El funcionamiento es relativamente sencillo: el vehículo arranca normalmente en gasolina y, una vez alcanza la temperatura óptima, pasa a utilizar GLP. Este combustible se almacena en un depósito adicional, generalmente ubicado en el espacio de la rueda de repuesto, sin comprometer en exceso la capacidad de carga.

Desde el punto de vista económico, el ahorro es uno de sus principales argumentos. El menor precio del GLP frente a la gasolina permite reducir significativamente el coste por kilómetro, algo especialmente relevante para quienes realizan largos desplazamientos o un uso intensivo del coche.

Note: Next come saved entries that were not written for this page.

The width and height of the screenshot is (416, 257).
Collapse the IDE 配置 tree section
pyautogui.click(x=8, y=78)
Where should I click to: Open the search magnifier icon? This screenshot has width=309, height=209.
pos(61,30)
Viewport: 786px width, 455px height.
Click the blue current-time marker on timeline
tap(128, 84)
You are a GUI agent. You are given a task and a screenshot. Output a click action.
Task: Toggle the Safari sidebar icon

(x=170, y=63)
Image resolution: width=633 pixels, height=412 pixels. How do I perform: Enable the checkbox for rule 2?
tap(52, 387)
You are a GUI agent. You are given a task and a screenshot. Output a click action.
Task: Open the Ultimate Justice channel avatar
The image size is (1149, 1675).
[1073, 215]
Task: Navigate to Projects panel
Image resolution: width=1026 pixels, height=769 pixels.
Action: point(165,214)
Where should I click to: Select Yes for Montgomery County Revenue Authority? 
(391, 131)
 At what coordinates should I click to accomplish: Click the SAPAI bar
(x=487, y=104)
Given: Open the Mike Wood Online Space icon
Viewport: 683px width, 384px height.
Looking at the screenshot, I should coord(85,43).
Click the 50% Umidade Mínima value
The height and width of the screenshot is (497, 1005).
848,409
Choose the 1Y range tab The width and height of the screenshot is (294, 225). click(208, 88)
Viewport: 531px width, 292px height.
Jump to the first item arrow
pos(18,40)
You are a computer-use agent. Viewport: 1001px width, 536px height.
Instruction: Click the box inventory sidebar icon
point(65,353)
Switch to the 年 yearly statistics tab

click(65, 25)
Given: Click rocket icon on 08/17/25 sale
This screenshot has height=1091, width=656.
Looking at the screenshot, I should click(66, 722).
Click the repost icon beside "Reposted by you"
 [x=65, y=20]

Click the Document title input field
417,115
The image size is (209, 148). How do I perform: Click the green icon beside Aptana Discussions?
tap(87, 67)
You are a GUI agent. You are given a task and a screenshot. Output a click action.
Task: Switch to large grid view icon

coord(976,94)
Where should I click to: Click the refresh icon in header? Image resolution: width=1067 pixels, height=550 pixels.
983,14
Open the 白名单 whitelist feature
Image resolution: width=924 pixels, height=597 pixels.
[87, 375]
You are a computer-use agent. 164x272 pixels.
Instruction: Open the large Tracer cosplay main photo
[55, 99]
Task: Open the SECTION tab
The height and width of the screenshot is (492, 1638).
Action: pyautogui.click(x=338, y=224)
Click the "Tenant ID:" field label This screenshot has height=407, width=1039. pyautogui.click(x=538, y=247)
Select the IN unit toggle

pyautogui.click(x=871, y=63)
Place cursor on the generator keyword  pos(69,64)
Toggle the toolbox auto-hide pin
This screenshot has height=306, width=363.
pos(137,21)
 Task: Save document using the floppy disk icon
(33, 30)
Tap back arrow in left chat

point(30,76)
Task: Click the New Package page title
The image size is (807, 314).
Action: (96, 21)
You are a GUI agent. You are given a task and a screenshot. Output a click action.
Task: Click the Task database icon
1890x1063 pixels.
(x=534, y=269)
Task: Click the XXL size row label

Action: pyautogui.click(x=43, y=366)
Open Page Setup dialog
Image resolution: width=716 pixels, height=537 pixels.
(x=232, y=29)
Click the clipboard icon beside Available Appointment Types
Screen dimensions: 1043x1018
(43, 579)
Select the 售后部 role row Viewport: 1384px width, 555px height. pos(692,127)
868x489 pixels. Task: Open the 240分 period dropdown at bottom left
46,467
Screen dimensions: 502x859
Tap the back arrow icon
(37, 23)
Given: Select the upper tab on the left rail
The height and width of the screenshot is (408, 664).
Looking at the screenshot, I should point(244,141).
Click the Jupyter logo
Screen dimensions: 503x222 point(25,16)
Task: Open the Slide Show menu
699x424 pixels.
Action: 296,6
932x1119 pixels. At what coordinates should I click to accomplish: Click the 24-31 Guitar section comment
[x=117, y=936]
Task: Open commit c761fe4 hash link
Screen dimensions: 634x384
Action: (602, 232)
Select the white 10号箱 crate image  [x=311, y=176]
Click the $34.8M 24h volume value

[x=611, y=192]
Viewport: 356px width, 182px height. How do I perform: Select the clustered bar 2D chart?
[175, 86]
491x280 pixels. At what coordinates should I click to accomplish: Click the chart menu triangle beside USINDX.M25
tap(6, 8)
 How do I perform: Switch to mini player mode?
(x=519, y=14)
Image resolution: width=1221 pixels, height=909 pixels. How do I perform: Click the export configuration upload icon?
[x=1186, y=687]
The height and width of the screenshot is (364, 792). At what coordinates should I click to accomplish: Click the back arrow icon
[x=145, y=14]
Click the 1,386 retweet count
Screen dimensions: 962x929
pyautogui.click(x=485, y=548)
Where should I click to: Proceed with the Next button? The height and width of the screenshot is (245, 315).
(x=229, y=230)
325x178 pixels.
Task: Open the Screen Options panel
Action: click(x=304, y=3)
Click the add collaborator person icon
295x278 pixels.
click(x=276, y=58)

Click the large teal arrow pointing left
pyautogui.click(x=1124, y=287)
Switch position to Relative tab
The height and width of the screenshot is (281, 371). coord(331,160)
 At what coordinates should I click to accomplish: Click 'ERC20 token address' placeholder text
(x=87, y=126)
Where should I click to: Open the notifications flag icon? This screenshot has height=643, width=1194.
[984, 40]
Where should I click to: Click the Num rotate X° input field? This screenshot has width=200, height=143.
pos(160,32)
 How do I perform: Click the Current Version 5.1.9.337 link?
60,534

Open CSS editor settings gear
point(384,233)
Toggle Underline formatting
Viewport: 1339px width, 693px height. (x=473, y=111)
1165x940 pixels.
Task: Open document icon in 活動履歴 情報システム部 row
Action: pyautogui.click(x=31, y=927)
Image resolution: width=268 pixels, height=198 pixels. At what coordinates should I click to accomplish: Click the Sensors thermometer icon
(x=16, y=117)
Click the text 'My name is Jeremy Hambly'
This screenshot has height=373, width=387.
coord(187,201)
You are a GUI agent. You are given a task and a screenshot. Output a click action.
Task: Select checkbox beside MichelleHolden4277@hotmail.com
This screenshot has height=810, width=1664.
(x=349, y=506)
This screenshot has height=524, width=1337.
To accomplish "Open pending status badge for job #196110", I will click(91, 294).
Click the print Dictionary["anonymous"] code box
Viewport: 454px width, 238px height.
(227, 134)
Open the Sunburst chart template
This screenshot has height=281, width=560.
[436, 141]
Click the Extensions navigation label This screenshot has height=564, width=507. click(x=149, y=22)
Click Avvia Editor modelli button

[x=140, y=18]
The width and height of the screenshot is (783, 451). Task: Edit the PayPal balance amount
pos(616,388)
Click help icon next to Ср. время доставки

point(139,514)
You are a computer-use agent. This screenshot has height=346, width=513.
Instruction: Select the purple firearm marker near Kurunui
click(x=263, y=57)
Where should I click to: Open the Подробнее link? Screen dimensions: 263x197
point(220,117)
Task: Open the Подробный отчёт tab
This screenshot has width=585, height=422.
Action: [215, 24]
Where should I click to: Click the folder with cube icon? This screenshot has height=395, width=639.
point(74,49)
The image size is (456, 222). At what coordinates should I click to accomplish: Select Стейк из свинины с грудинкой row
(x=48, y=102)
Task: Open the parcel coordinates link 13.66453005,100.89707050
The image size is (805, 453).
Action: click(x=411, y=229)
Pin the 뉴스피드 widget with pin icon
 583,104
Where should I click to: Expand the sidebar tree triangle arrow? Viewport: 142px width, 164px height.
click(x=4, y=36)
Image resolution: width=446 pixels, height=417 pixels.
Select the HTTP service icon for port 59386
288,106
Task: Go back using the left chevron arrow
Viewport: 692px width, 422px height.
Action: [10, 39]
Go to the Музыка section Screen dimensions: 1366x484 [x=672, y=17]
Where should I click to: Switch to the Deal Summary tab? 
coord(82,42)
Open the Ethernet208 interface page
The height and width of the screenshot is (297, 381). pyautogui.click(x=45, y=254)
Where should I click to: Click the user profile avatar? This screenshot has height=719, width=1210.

Por otro lado, el GLP genera menos emisiones contaminantes que los combustibles tradicionales. Esto se traduce en una reducción de partículas y óxidos de nitrógeno, lo que permite a estos vehículos obtener la etiqueta ECO de la DGT, con las ventajas que ello implica en términos de acceso a zonas de bajas emisiones o bonificaciones en impuestos.

Una solución práctica en el mercado actual

La apuesta de Dacia por esta tecnología se ha materializado en modelos como el Sandero, el Duster o el Jogger, todos ellos disponibles con motorizaciones adaptadas a GLP. En estos vehículos, la integración del sistema está completamente optimizada desde fábrica, lo que garantiza un funcionamiento fiable y sin comprometer el rendimiento.

Lo destacable en este caso es que esta solución no implica un sobrecoste elevado respecto a las versiones convencionales. De hecho, la diferencia de precio se amortiza con relativa rapidez gracias al ahorro en combustible, especialmente en escenarios de uso continuado.

Además, la red de repostaje de GLP ha crecido de forma notable en los últimos años, facilitando su uso en desplazamientos largos. Aunque sigue siendo menos extensa que la de gasolina o diésel, su disponibilidad ya no representa una limitación importante en la mayoría de regiones.

En paralelo, algunos modelos de Renault también han incorporado esta tecnología, reforzando la estrategia del grupo por ofrecer alternativas accesibles frente a la electrificación total. En un mercado en transición, el GLP se posiciona como una solución intermedia que combina bajo coste, autonomía elevada y menores emisiones.

Dacia, con su enfoque pragmático, ha encontrado en el GLP una vía eficaz para adaptarse a las nuevas exigencias sin renunciar a su principal seña de identidad: ofrecer movilidad asequible y funcional.